Task to carry out: Nothing but the lines from the one containing "Click the blue P lane letter" to the final line of the entries should appear, copied exactly and without pictures.

===== Dataset excerpts =====

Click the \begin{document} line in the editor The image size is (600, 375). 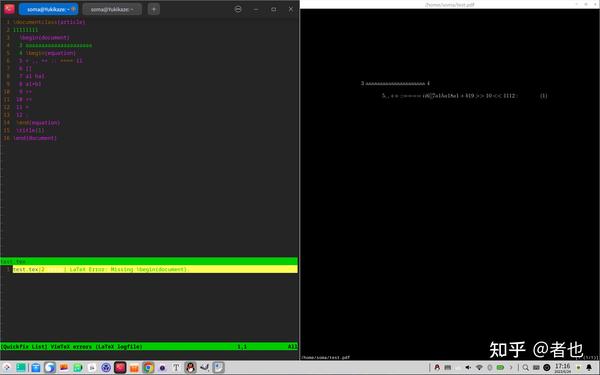45,38
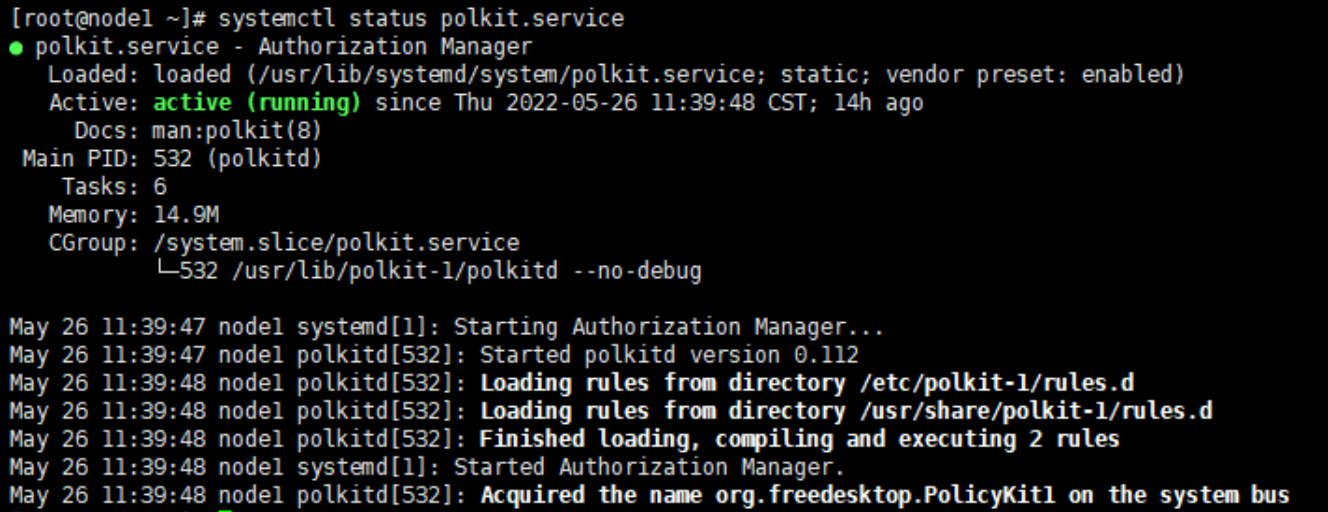Click the green 'active (running)' status text

coord(257,102)
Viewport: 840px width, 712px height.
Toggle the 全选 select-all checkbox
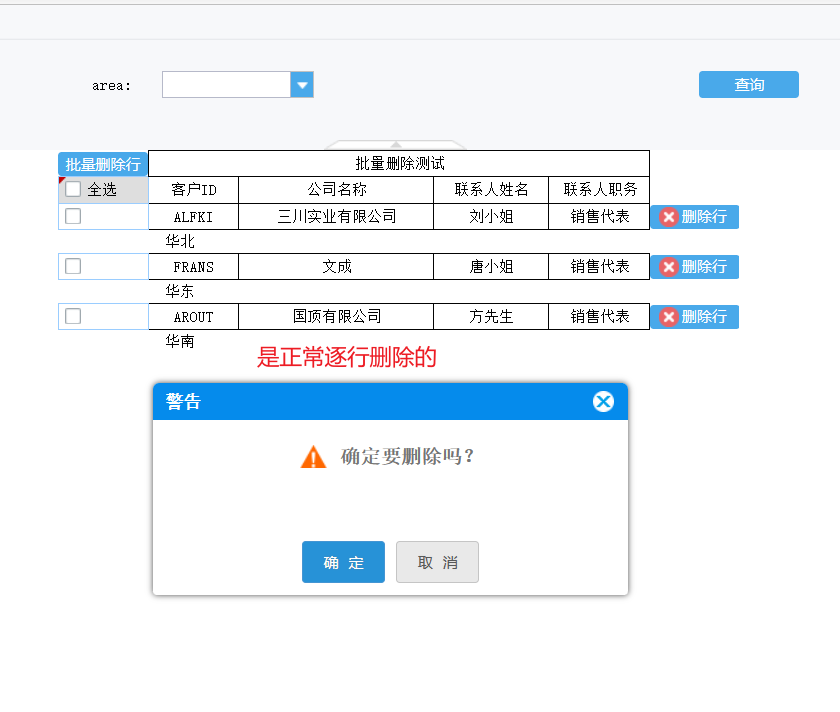click(x=73, y=189)
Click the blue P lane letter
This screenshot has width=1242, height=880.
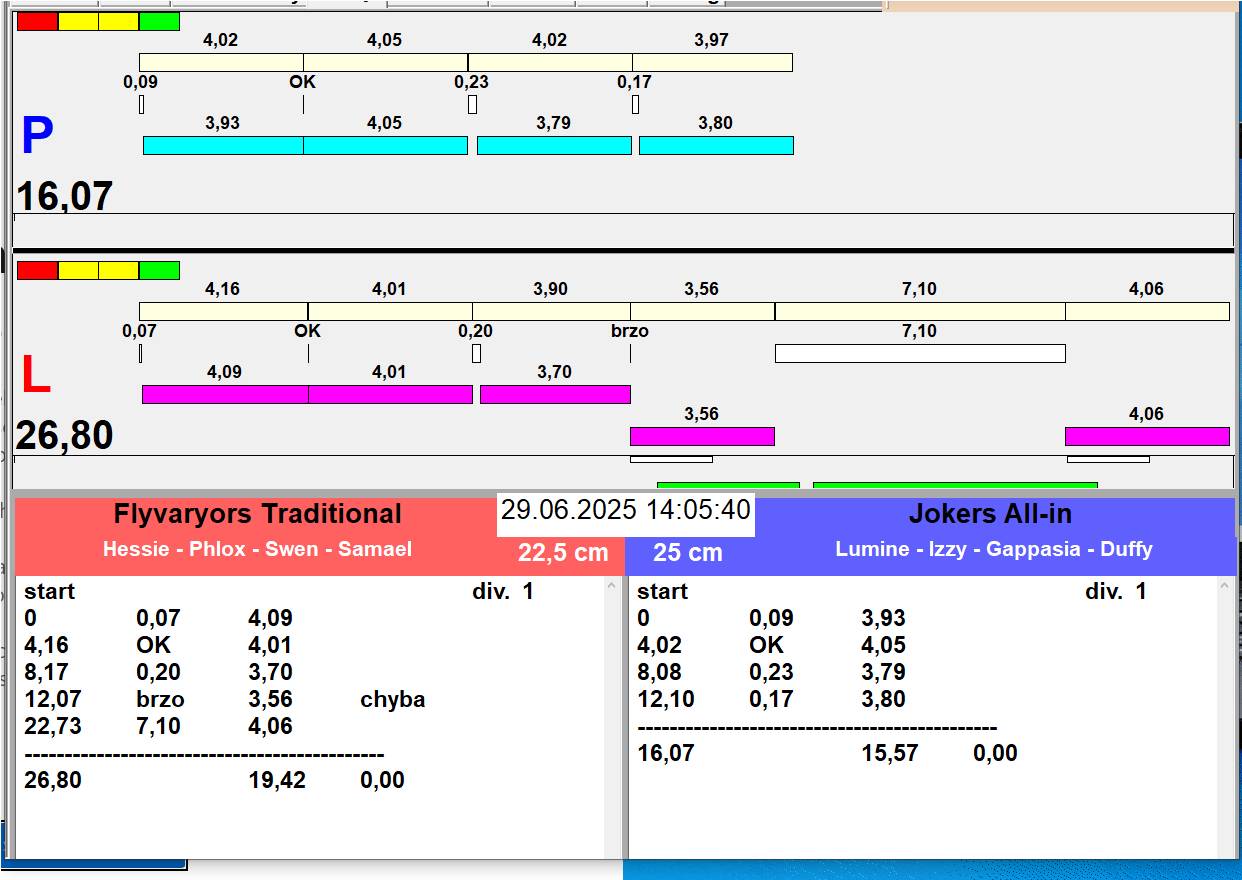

=====

Result for this exercise:
Click the blue P lane letter
This screenshot has width=1242, height=880.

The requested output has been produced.